INSTRUÇÃO DADA 1>
Responda com base no texto sobre a Internacional Comunista:
(a) Em que ano Lênin e o partido bolchevique fundaram a Internacional Comunista?
(b) Que acontecimento colocou a questão de uma alternativa internacionalista num novo patamar?
(c) Em que anos ocorreram os quatro primeiros congressos da Internacional Comunista?
INSTRUÇÃO DADA 2> Por favor, escreva a continuação do texto sobre a Internacional Comunista a partir da última frase apresentada.

PÁGINA>
Em 1919, Lênin e o partido bolchevique fundaram a Internacional Comunista (IC) também conhecida como Terceira Internacional. A ruptura com a Internacional Socialista ou Segunda Internacional tinha acontecido em torno às as posições tomadas por diversas seções nacionais ou frações de partidos em relação à Primeira Guerra Mundial (1914-1918), caracterizada como guerra imperialista. Entre os partidos que apoiaram a seu governo na guerra esteve a socialdemocracia alemã, até então a principal organização da Internacional Socialista. Lenin caracterizó essa capitulação frente às burguesias nacionais imperialistas como uma “falência” dessa Internacional.
Desde então aquelas frações e partidos que tinham se oposto à guerra se colocaram o desafio de articular uma alternativa internacionalista. O triunfo da revolução de outubro na Rússia colocou a questão num novo patamar. Uma nova internacional teria como tarefa defender as conquistas da revolução de outubro contra o assédio e agressões do imperialismo ao tempo de estender a revolução em todo o planeta.
A Internacional Comunista em seus quatro primeiros congressos (1919, 1920, 1921, 1922) aprovou um conjunto de resoluções que colocaram o internacionalismo proletário com novos horizontes, superando – para alem da questão da guerra – outras limitações da anterior organização, como em relação à luta dos povos oprimidos contra o colonialismo e outras opressões.
A REVOLUÇÃO E A QUESTÃO NEGRA – POR CLEDISSON JUNIOR
Em memória de Dáleti Jeovana.

LINHAS DE DADOS>

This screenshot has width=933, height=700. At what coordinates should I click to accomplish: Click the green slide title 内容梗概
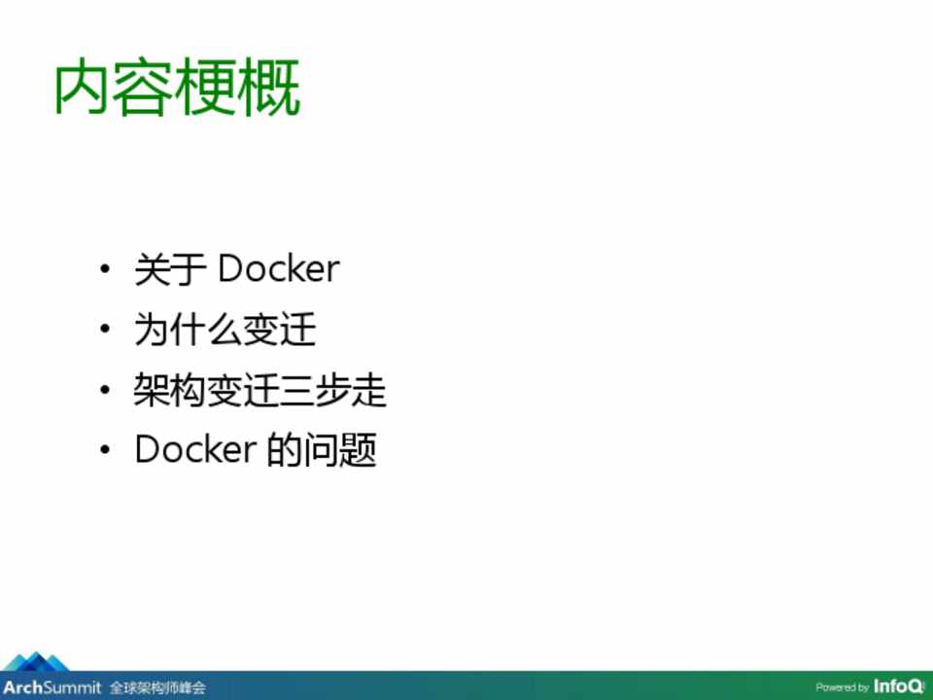click(x=177, y=88)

RESULTADO DO EXERCÍCIO 1>
(a) Em 1919.
(b) O triunfo da revolução de outubro na Rússia.
(c) Em 1919, 1920, 1921 e 1922.

RESULTADO DO EXERCÍCIO 2>
O marxismo encontrou enormes dificuldades em sintetizar demandas dos movimentos nacionalistas em seu programa político e arcabouço teórico. Um importante fator político de impacto sobre a questão racial foi a decisão de aplicar o direito de autodeterminação às populações negras do continente americano. Esta decisão de um lado, aproximava os comunistas das demandas dos movimentos nacionalistas negros e indígenas e de outro lado, apontava às populações negras e indígenas a existência de uma política específica da questão racial nos partidos comunistas alterando drasticamente as posições iniciais do movimento operário internacional que negavam o problema racial.
A condição vivida pelos negros era encarada inicialmente como um problema de classe, sujeita aos mesmos mecanismos de exploração que os outros grupos sociais. Com a alteração dessa perspectiva os negros passam a ser vistos como uma população específica, vítimas de opressão racial por parte dos brancos, que se manifesta essencialmente pela discriminação e segregação no mundo do trabalho.
Com o advento da Revolução Russa foram incorporadas importantes contribuições para o estudo da questão racial, permitindo uma análise abrangente do fenômeno da discriminação. Os debates sobre a questão racial ganham forma nos primeiros congressos da Internacional por iniciativa de Lênin, que apresenta como pauta a análise do problema das minorias oprimidas. O problema nacional e sua interpretação teórica influenciaria decisivamente a análise em diferentes regiões do mundo inclusive no Brasil. As análises anteriores não davam conta do tamanho do problema, reduzindo a opressão racial a opressão de classe. Como resultado de uma série de discussões, a questão racial passa a ser analisada como uma questão nacional, o que levaria a uma reorientação teórica fundamental na crítica marxista do racismo.
A Internacional, de maneira pioneira colocou no centro da pauta do marxismo revolucionário a questão da libertação dos povos coloniais e a da opressão da população negra. A partir deste momento o processo de independência nas colônias e a luta contra o racismo conquistaram uma maior importância no interior do movimento operário internacional. Lênin demonstrava um forte interesse nos eventos ocorridos na África do Sul. Em diferentes tempos e diferentes circunstâncias, inúmeras lideranças do comitê executivo lidaram com os problemas do movimento comunista sul africano, onde se identificavam o acirramento das relações raciais naquele país.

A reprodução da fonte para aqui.